* Problem statement *
Without the pictures, write the listing out again exactly as it appears.

* Supplied records *
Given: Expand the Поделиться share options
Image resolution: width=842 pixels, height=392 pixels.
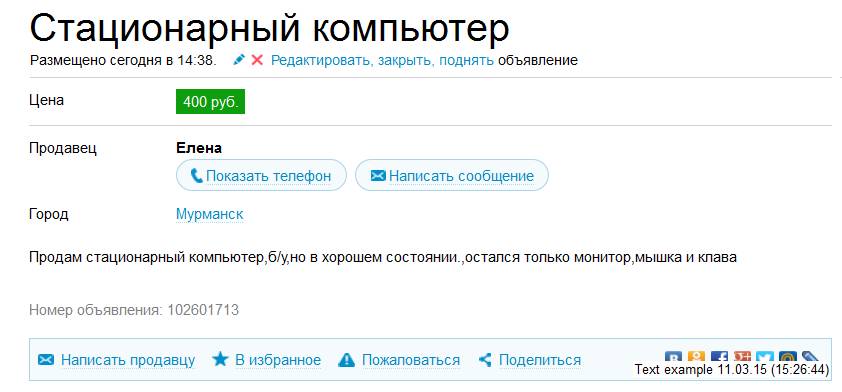Looking at the screenshot, I should click(x=540, y=360).
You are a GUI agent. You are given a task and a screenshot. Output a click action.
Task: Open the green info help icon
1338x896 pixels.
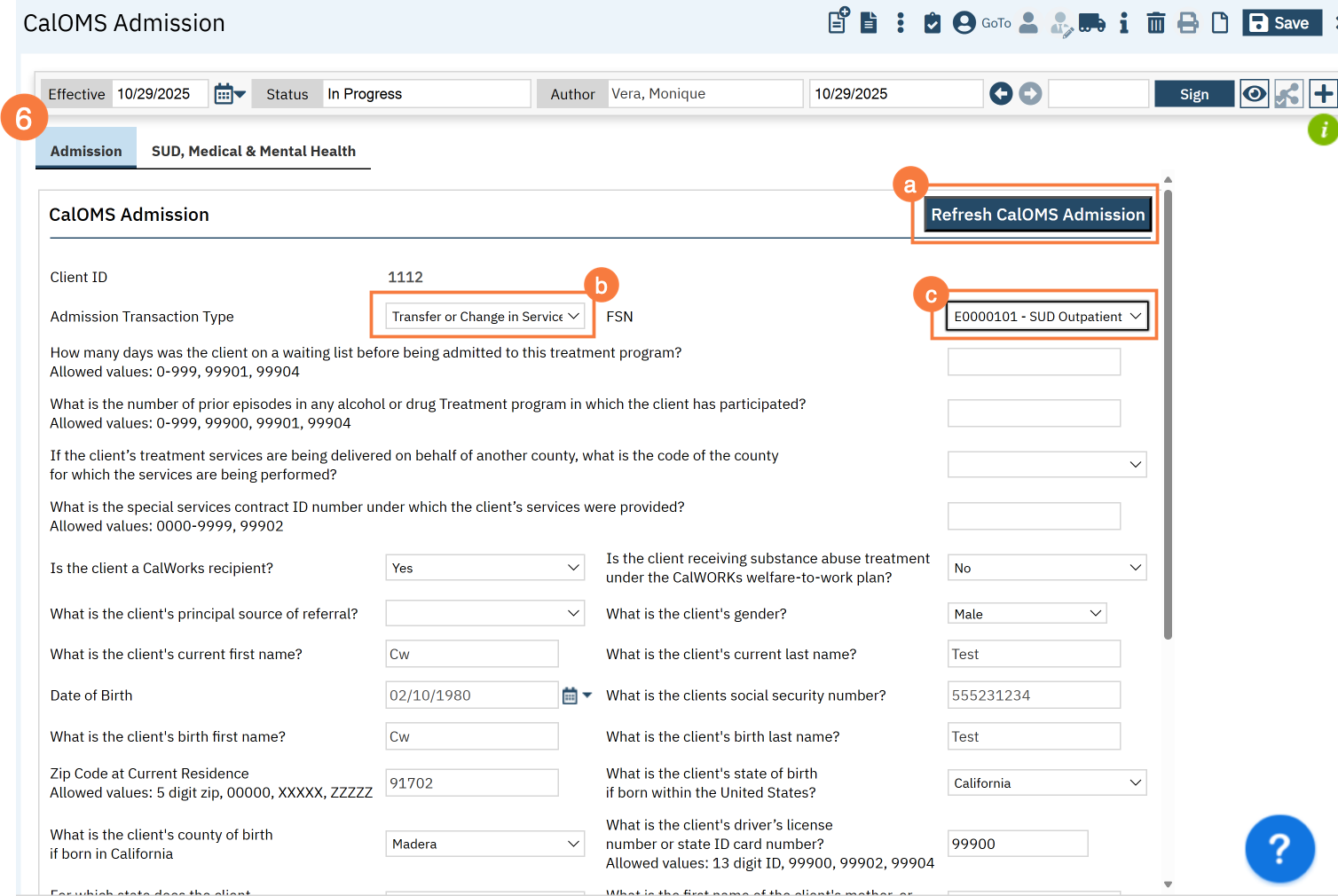1322,130
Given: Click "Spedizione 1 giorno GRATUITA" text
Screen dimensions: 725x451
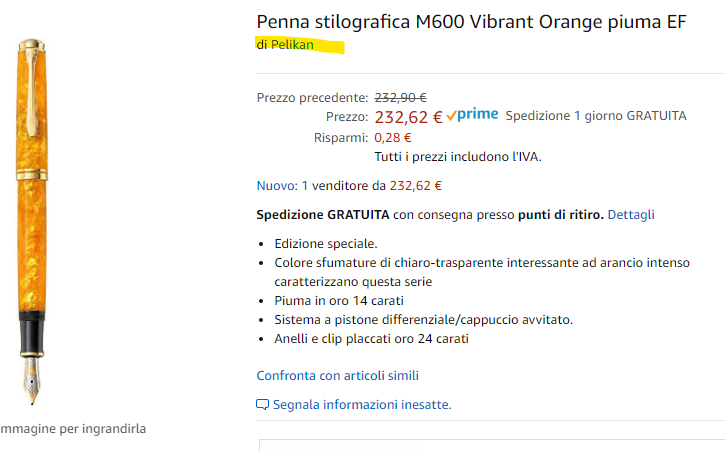Looking at the screenshot, I should click(x=596, y=116).
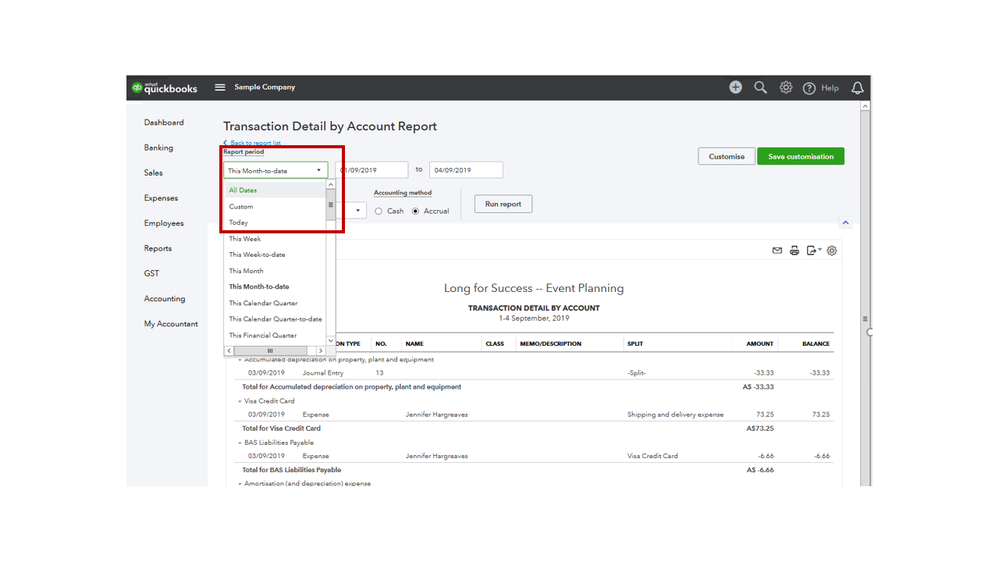Click the green Save customisation button

pos(800,157)
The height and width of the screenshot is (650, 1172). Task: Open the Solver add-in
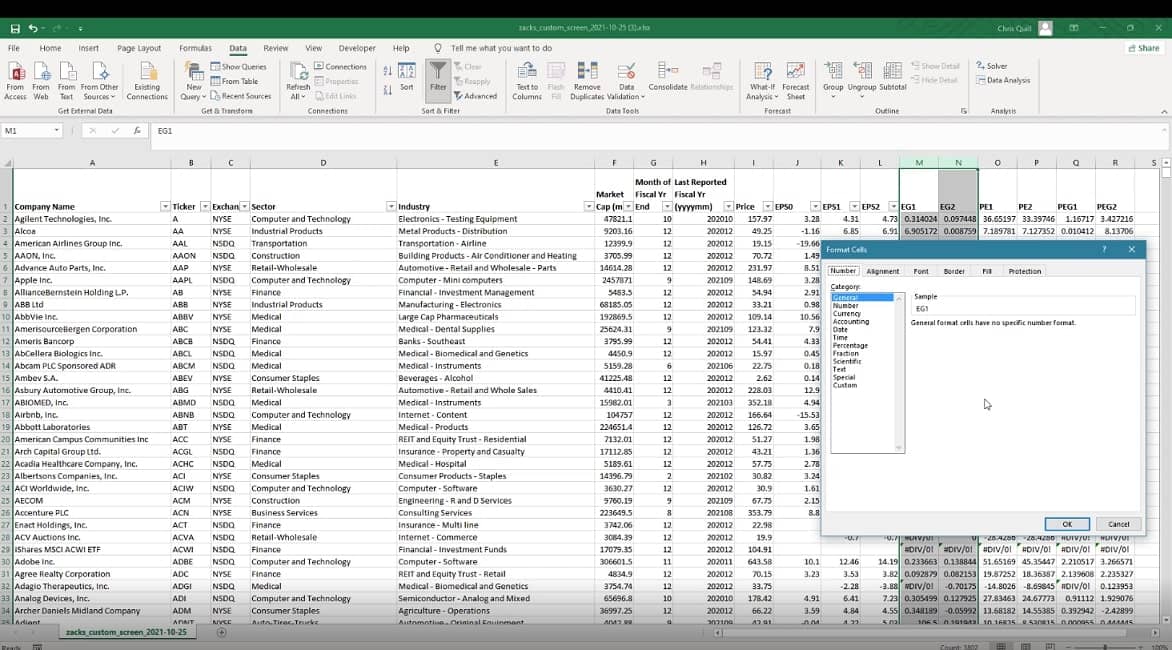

* Response for this exercise *
Given: Expand the Поделиться share options
Image resolution: width=842 pixels, height=392 pixels.
Looking at the screenshot, I should click(x=540, y=360).
You are a GUI agent. You are given a task and a screenshot. Output a click action.
Task: Open the green info help icon
1338x896 pixels.
1322,130
Given: Click "Spedizione 1 giorno GRATUITA" text
Screen dimensions: 725x451
Looking at the screenshot, I should click(x=596, y=116).
Click the green Save customisation button

pos(800,157)
The height and width of the screenshot is (650, 1172). Task: Open the Solver add-in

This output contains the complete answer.